Taman Nasional Baluran. Photo oleh Happy Ferdiansyah 

Pukul 12.30 WIB kami mulai mengayuh sepeda menelusuri desa Wonorejo menuju perbatasan Taman Nasional Baluran dengan Hutan Tanaman Industri. Dengan berbekal GPS, camera, kacamata hitam, dan backpack berisi air minum. Kami melewati pekarangan belakang rumah warga, melewati rumpun pohon bambu yang berujung di lokasi pemakaman (kuburan).

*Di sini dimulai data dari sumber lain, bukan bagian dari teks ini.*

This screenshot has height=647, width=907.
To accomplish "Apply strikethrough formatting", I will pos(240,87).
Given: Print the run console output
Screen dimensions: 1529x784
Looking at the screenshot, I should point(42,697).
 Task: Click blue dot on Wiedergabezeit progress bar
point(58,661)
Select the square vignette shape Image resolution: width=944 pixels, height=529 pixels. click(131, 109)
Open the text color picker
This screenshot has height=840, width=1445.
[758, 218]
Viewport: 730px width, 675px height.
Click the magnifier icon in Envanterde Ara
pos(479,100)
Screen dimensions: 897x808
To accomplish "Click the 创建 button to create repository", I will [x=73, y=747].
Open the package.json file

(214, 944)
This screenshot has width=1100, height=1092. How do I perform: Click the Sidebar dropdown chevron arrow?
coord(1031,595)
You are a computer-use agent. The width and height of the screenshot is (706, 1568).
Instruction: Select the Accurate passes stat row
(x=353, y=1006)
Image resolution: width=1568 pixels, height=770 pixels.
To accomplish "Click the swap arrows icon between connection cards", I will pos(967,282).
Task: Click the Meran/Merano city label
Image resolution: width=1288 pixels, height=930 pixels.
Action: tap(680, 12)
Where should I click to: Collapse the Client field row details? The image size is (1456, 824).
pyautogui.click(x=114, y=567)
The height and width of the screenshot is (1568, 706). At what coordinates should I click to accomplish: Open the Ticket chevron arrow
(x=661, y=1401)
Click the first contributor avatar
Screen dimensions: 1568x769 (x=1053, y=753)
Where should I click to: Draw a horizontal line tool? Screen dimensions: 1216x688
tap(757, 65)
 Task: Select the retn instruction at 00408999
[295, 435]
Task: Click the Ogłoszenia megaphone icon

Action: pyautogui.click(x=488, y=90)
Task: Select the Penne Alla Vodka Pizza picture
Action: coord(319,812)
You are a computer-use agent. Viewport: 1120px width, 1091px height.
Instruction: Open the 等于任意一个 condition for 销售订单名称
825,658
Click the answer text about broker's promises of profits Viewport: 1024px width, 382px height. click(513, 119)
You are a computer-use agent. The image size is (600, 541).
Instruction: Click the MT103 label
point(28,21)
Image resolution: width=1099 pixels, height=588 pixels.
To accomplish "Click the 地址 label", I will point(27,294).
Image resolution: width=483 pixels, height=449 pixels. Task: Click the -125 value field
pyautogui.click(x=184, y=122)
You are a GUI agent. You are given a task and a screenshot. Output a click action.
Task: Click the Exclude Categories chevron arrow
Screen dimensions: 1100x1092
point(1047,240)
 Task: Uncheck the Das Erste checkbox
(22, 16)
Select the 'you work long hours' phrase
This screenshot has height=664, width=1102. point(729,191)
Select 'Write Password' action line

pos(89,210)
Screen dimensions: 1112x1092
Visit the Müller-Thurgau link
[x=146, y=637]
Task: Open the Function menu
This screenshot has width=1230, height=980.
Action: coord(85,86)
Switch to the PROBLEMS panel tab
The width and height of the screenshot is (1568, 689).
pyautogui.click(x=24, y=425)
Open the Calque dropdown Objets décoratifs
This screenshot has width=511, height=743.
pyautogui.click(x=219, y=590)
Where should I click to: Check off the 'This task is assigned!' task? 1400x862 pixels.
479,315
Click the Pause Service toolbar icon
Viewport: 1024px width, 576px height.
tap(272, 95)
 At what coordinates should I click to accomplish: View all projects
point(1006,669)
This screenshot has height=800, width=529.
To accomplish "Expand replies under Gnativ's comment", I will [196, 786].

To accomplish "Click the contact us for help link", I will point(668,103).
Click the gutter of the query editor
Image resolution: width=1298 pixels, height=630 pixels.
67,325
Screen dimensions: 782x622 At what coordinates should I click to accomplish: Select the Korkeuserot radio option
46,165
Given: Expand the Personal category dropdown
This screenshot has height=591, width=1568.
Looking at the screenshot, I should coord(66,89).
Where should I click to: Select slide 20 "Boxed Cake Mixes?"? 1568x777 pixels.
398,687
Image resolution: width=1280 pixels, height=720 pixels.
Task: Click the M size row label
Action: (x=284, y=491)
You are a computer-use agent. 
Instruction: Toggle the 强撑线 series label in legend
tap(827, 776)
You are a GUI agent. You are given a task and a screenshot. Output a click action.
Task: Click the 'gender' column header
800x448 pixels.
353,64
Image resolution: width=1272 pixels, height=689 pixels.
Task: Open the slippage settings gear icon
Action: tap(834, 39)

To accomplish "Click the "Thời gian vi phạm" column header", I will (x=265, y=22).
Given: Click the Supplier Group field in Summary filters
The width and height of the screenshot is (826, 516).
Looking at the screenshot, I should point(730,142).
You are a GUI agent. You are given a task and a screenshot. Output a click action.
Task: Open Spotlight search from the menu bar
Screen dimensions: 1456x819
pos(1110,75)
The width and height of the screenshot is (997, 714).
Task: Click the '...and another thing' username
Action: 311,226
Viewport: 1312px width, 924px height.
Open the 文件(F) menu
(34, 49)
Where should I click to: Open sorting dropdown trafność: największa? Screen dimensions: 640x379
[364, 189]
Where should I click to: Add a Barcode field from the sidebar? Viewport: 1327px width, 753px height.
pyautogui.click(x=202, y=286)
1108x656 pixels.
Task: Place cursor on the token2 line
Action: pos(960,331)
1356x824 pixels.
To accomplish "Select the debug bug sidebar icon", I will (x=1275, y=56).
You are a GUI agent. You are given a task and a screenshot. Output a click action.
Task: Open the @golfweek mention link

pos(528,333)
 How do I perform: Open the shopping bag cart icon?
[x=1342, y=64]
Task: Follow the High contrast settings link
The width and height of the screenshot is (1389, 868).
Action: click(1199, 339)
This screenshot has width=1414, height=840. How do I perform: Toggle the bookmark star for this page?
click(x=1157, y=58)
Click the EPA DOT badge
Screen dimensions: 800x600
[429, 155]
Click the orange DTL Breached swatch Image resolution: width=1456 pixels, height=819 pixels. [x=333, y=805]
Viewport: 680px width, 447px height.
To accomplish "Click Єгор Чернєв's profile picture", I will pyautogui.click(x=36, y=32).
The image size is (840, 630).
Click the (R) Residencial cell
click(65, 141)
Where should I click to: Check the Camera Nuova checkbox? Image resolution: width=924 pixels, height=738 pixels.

Jalan yang kami lewati tidak datar, justru itu yang mengasyikan. 

Bersepeda gunung di Taman Nasional Baluran bukan yang pertama kali ini saya lakukan, beberapa tahun yang lalu saat ada acara seleksi sepuluh petualang terbaik Indonesia yang diadakan oleh Marlboro Adventure Team (MAT) disana dan saya terlibat didalamnya, juga pernah ikut bersepeda gunung sejauh kira-kira 25 km untuk mencoba jalur bersama kawan-kawan MAT. Namun medan yang dilalui jauh lebih berat, tidak hanya melewati jalan desa tapi juga melewati jalan setapak dalam kawasan Taman Nasional Baluran yang kering, tandus dan panas, melewati sungai-sungai kering berbatu dan berakhir di pinggir pantai Balanan yang sangat indah dan tim kami yang paling dahulu mencapai finish. Dan untuk pertama kalinya dari atas tebing saya terpana melihat keindahan pantai biru jernih, keindahannya melebihi pantai-pantai yang pernah saya lihat sebelumnya.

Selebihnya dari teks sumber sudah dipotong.